Books are an old-fashioned medium, much like albums. In the iTunes era, the album model has increasingly struggled, and these days each single needs to stand on its own. I imagine this will happen with books via the ebook revolution soon. Right now, if you want chapter 1 of one of my books, I can make you buy chapter 8. In the future, you’ll be able to see that while 76% of people like you enjoyed chapter 1, only 15% of people like you made it through chapter 8. So you probably won’t download that one. And eventually, authors won’t crank out the chapter 8s of the world.
But for now, some of us are still cranking out full albums. All the Money in the World is the first book I’ve written while blogging daily. I know some high-brow literary types think blogging is debasing the English language. Personally, I think the authors of old were missing out on a critical writing tool: instant, argumentative feedback. A blog is like a standing focus group, letting me workshop my writing over and over again. I think of it as a college creative writing course, only much cheaper. I test drove chunks of the material on the blog, and in columns and features. I got to see what people responded strongly to, and what just fizzled. To be sure, the tone is different in books than on blogs — the writing is slightly more formal and the author can’t assume the reader is approaching the material within a day or two of you writing it. Still, in the past with books, we had to guess what people would find appealing. Now we know.

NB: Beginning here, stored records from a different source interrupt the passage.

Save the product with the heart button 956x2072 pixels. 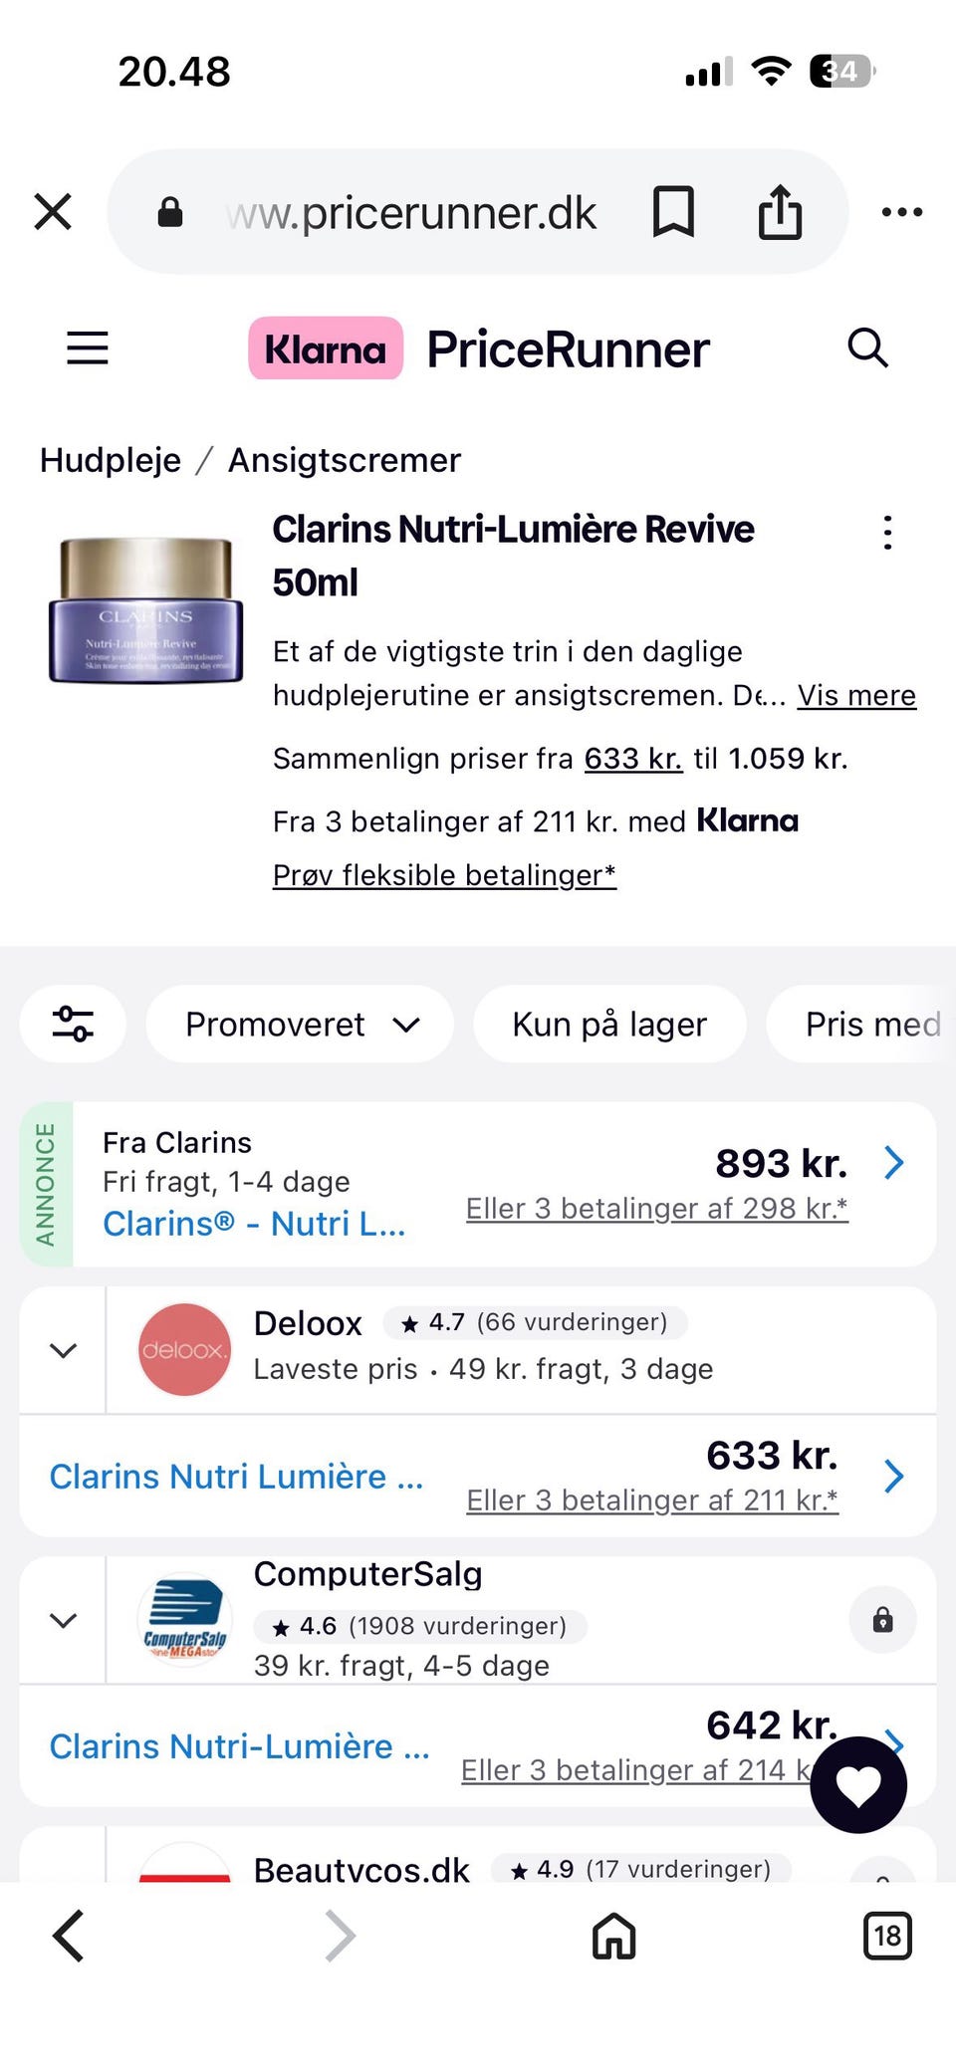[x=858, y=1785]
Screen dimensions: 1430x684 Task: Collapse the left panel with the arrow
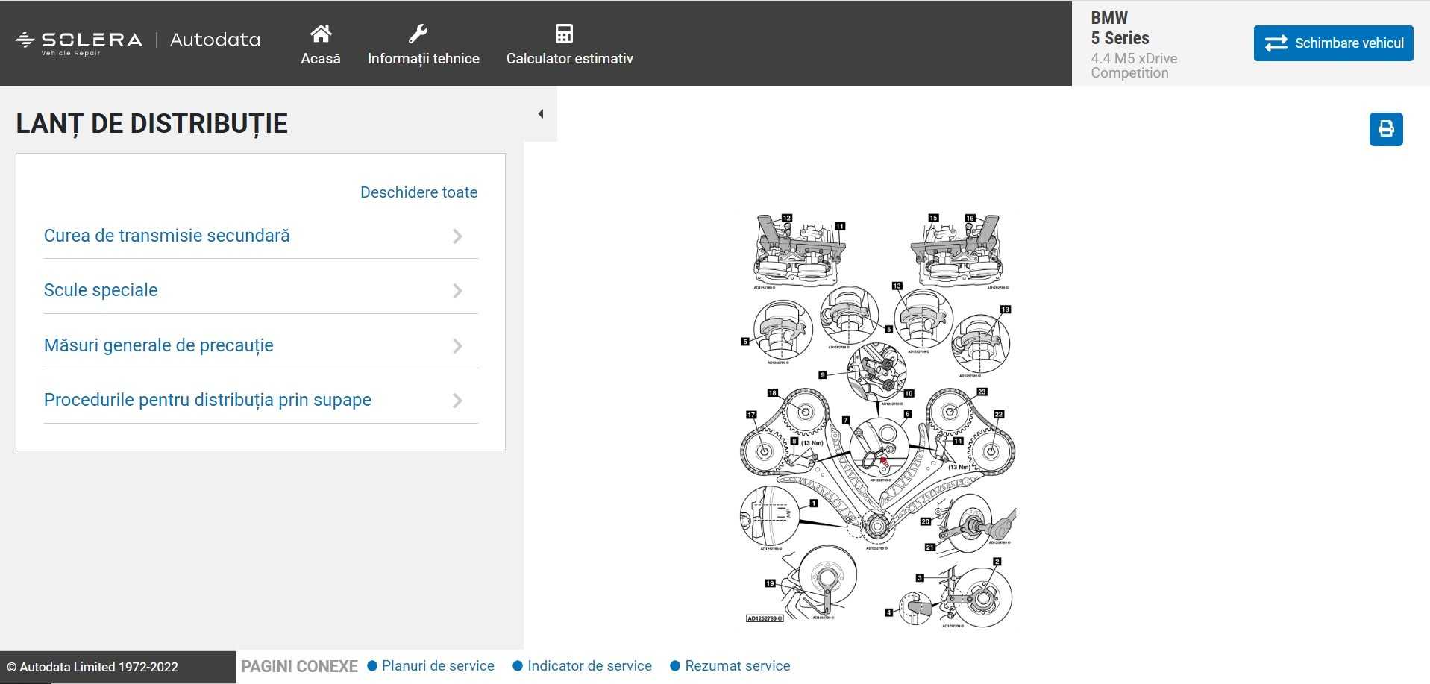(541, 114)
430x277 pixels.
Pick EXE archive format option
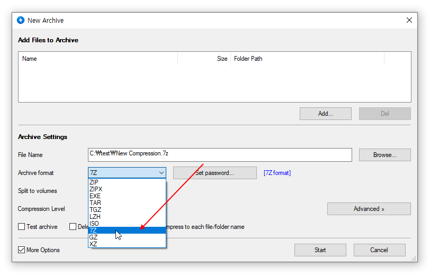pyautogui.click(x=95, y=196)
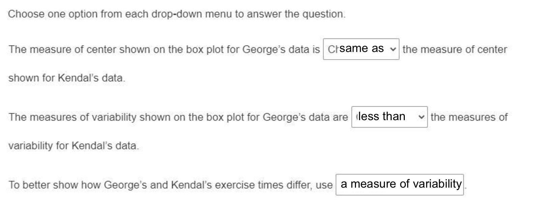Click "Kendal's exercise times differ, use" phrase
This screenshot has width=546, height=218.
(252, 185)
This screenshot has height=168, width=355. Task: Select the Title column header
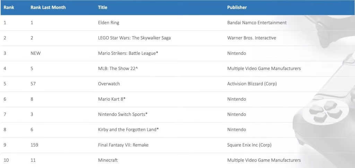103,7
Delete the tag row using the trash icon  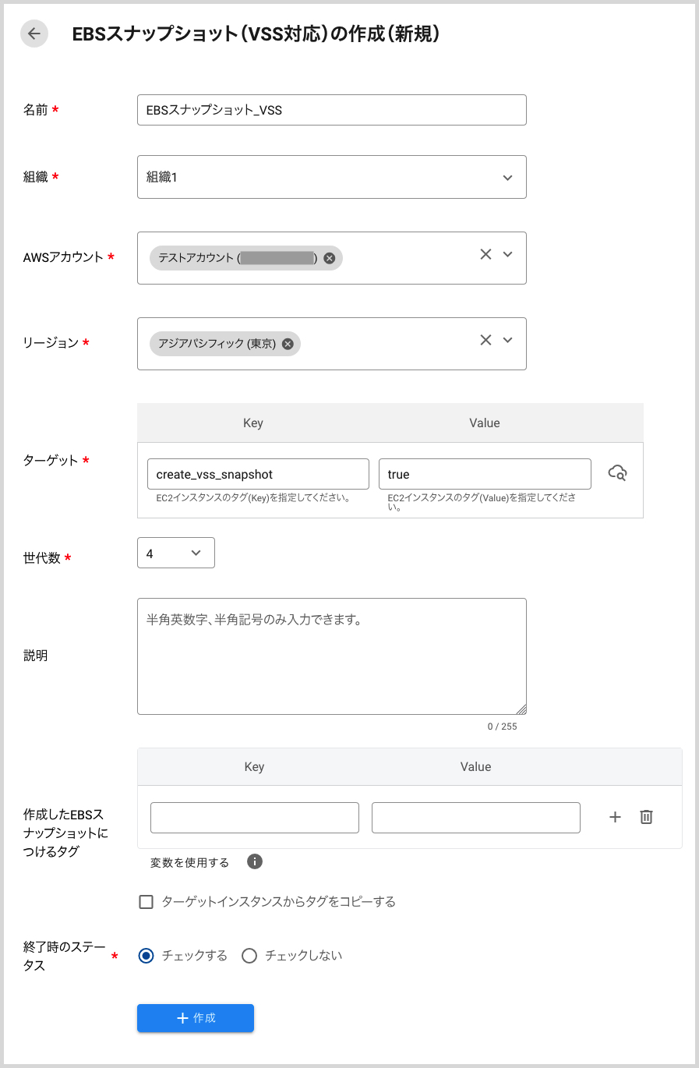[646, 817]
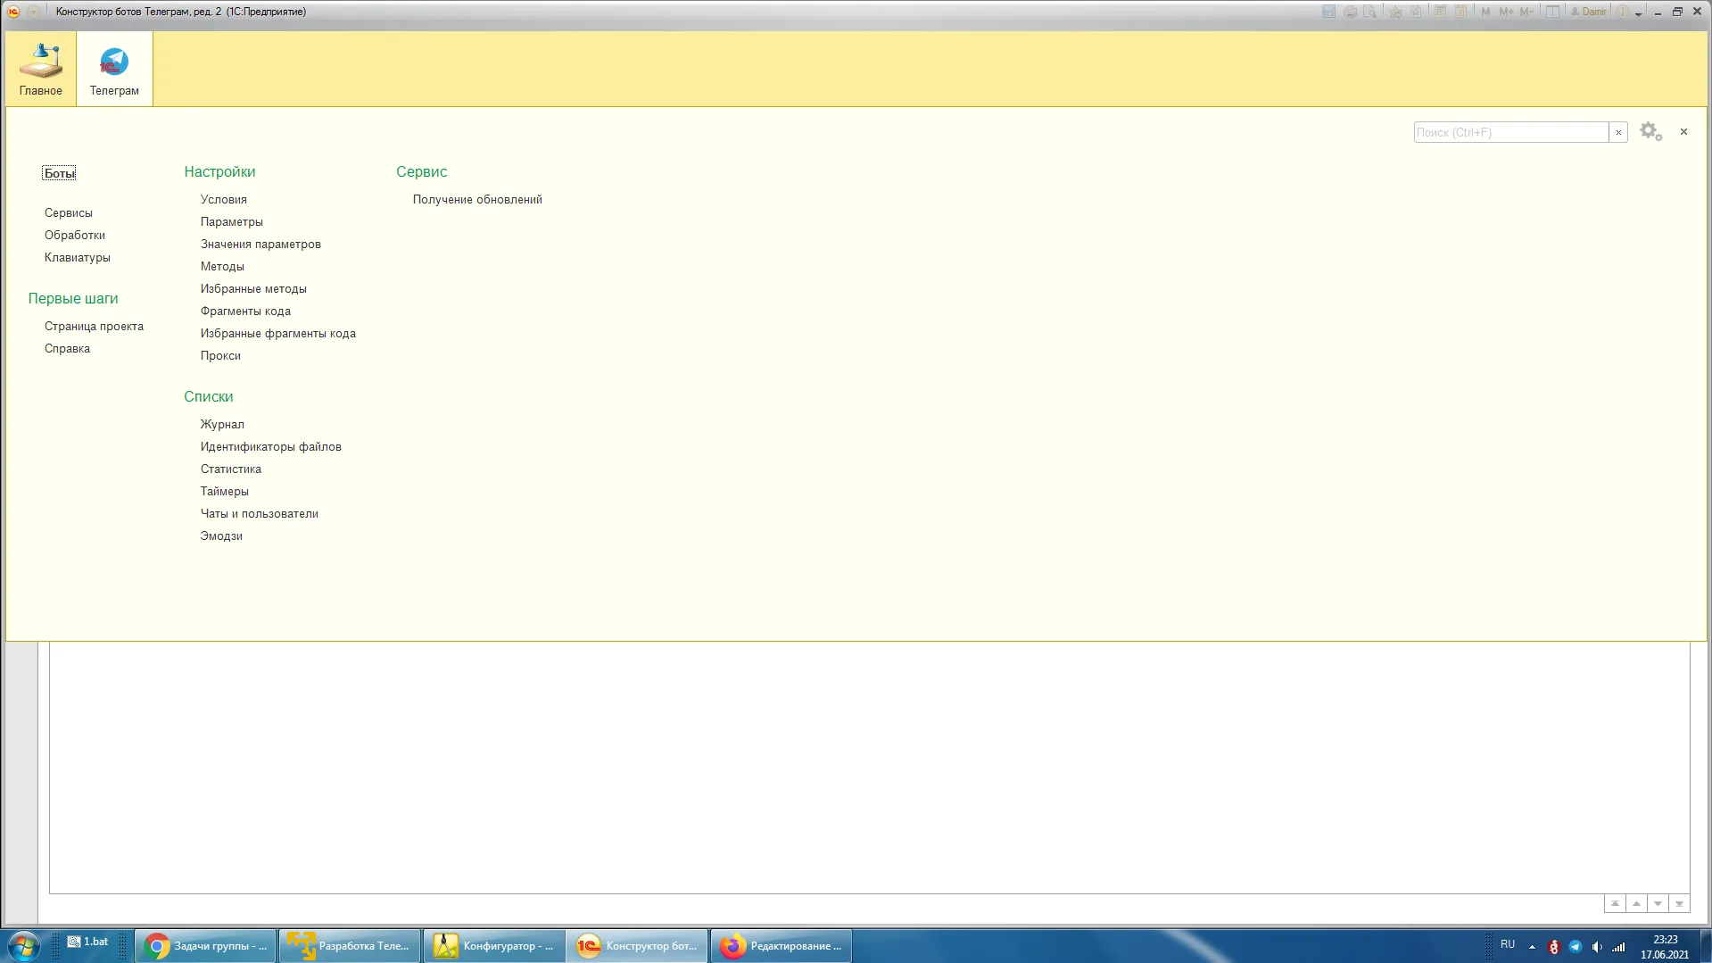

Currently, I’m in the process of re-engineering the book back out into new blog posts, columns, features, etc. Exactly how many 800-word articles and posts can an 80,000 word book be turned into? I’m starting to think the answer is more than the 100 math would suggest. But I’m also seeing that while my book is informing my blog, the existence of the blogosphere is informing book writing as well. You don’t want to write a book that can be summed up in a single article. Because then that one article will be written, and then you’ll be done. These days, we need constant content. In the age of blogs, non-fiction books need to be shaped by the conventions of story-telling, they need a bit of a sprawling scope, and they should have some personality, so that people like living in the author’s head for a while. They should like it for 800 words, and they should like it for 80,000 words too.
What books by bloggers have you read, and what blogs kept by authors do you enjoy?